There’s something magic about advanced degrees. They do confer a credibility of sorts, depending on the status of the outfit doing the conferring. I was sitting, ruminating at my writer’s group, surrounded by the excessively educated, when it occurred to me that I was lacking. My BS is a meager substitute. What kind of crazy am I to think I could speak my meager truth in the presence of such august company? At one point I collected a barrage of verbal assault by calling them ostentatiously educated. I made the stupid assumption that a mutual love of writing would seamlessly bridge the chasm, but silly me, it was just a garden variety delusion of grandeur.
One mark of sanity is knowing your place. People with dark skin in America know all about that. Race oppression, gender oppression, and age oppression share more commonality than is generally understood. I have a place at my Monday Morning Writer’s Group. It is a place given to a crazy old lady who keeps nattering on about how she was once an engineer and inventor, but in spite of that strange preoccupation had no trouble attracting men. Women aren’t inventors. Everybody knows that. Grandmas aren’t sexy. Old women are sweet, harmless, and taken up with grand-babies, recipes, and stitchery. They bring covered dishes to church suppers. They have forgotten what sex is about, but remember, with clear fidelity, the result. They tend toward the inappropriate in their commentary. Don’t be surprised if “Don’t forget to wear a condom!” follows you out the door as you make a break for a dignified exit.

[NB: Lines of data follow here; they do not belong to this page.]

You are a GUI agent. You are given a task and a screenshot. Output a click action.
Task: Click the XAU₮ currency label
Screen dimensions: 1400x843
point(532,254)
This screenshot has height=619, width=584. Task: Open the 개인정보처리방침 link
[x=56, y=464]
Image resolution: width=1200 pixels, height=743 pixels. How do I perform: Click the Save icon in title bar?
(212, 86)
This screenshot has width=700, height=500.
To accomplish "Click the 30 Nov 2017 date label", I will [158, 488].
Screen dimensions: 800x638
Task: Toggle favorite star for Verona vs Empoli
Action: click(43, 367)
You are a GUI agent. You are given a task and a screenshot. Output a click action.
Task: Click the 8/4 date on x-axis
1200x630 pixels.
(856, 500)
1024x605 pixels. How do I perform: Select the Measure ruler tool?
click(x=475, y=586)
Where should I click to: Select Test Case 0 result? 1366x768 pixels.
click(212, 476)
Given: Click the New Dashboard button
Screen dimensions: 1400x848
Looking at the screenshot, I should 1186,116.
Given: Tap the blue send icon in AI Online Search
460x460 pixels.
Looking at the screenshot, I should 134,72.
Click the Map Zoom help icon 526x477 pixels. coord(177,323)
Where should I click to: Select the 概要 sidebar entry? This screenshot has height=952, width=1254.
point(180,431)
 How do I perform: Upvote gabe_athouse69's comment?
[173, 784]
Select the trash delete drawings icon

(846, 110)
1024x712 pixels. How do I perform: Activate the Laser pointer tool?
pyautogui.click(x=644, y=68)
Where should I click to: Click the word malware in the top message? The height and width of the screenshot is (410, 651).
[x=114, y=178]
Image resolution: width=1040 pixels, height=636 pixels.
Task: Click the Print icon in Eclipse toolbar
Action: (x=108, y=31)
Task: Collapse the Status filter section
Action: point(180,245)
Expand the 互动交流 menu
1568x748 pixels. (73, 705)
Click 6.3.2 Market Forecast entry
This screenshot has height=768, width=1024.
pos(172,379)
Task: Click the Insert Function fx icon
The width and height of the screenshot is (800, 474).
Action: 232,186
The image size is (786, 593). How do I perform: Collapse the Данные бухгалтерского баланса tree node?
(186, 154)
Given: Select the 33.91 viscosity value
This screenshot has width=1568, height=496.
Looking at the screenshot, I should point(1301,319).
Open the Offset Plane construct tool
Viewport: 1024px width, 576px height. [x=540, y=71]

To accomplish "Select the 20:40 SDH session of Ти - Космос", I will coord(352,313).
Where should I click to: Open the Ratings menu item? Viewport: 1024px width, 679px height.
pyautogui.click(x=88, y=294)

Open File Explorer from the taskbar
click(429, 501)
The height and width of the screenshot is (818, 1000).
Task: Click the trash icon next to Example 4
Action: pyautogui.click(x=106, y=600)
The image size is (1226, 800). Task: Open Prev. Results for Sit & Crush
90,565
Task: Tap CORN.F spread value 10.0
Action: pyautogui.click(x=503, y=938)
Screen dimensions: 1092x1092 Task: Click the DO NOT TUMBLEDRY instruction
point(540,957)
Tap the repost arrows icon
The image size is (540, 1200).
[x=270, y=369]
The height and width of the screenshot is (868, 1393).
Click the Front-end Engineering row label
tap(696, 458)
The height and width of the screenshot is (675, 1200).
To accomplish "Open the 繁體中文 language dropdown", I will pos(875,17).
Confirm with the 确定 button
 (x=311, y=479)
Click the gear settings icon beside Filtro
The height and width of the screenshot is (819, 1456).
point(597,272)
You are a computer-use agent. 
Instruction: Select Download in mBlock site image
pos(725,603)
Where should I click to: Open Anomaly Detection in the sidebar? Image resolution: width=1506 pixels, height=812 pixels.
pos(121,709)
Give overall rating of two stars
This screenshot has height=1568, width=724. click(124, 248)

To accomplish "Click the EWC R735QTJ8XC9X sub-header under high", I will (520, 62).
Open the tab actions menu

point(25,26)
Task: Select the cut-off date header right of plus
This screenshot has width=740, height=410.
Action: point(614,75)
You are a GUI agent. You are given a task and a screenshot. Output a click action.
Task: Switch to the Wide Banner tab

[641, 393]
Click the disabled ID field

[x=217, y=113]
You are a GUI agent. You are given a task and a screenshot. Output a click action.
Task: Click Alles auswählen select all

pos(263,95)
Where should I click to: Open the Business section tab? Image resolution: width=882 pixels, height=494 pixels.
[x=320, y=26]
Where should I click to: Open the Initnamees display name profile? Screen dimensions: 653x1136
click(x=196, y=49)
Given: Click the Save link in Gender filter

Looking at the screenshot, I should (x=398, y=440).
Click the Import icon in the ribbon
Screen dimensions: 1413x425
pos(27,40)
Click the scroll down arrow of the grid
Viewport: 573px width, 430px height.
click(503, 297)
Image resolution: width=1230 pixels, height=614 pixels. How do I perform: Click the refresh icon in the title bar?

To know your place you must understand, not only your place but yourself. There’s the rub. We do all this writing to get a grip on who each of us really is; at least that’s why I do it. The thing I have most feared has always been going crazy like my mother Mary Opal did when her world went off the rails. But, silly me, that wasn’t to happen. That isn’t my kind of crazy. Mine is the kind that spells odd. My son Lane calls me eccentric. That works.
An eccentric mass is fixed at a point some distance from the center of gravity of a rotating system. When things go round, everything wobbles. Is it the fault of the system? Hardly. It’s the poorly located addition to what was a nicely balanced agreement of coordinated masses that ruined everything. How out of kilter is the wobble? That depends on the mass of the object as well as its location. The more the mass, the more the problem; the farther from center, the worse the effect. It’s all neatly mathematic. But going on like this is eccentric, so I’ll shut up.
When at Salem College, sniffing the bouquet of a liberal curriculum, I found out about normal human psychology as in Psych 101. That was helpful, but even more interesting was Abnormal Psych, where I was sure to explore the tortured mentality of a daughter spawned by a paranoid schizophrenic mother and a bipolar genius father. Just the thought of the match made me shudder in my sneakers. As each chapter elucidated a new area of mental aberration, I was newly terrified. This was surely the information that would give me a diagnosis and the hope of a cure.
I explained the quandary to my professor who suggested I just settle down and enjoy earning what was sure to be my A. He said that in medical school would-be doctors typically try on each of the described anomalies before they just shrug and go on with their course-work. I did learn that my tendency to analyze everything to death was called being obsessive. That’s an accusation that could be leveled at Freud as he convinced the world of the universal need for psychoanalysis. He too, liked to analyze everything.
Eventually I decided that the medical establishment was obsessive compulsive given their anal-retentive organization of such behavioral imperfections as the Mental Health International Classification of Diseases, otherwise known as ICD10 codes. That leads me to a very healthy position vis-à-vis my place as a patient in a world of medics who are supposed to know. If I am no more obsessive than they, why should I worry?
Well, at least I can worry about being anxiety ridden. The most important thing I do is worry. When analyzing any situation, the paramount concern is “what can go wrong.” If anything can go wrong, it will. That’s Murphy’s Law. I assume it will, or at least must be anticipated and bulwarked against toward some marvelous, or at least acceptable, future disposition. As a designer of systems, anxiety seems to be part of my self-definition. I can’t defend against the accusation. But anxiety is the least of maladies. I don’t see things that aren’t there, or plot to attack enemies skulking in the fictive flights of fancy that lurk in my dream-time. When the sun comes up, it’s time to get real.
Given all that, maybe my therapist is correct. Maybe I’m not nuts, or not likely to so become. Maybe I am just getting old and odd. I can live with that and have a good time doing it. I can quit worrying about going crazy and accept the fact that I have been a little bit off all along and just thought I was perfectly sane. Silly me!
Thinking about “what can go wrong” isn’t anxiety, it’s Planning Ahead! I do it all the time. My daughters scoff at me or roll their eyes, but I’ve been able to say “I told you so” on many occasions…
I didn’t know Daddy was bi-polar. That explains a lot about him – and about me. Who knew?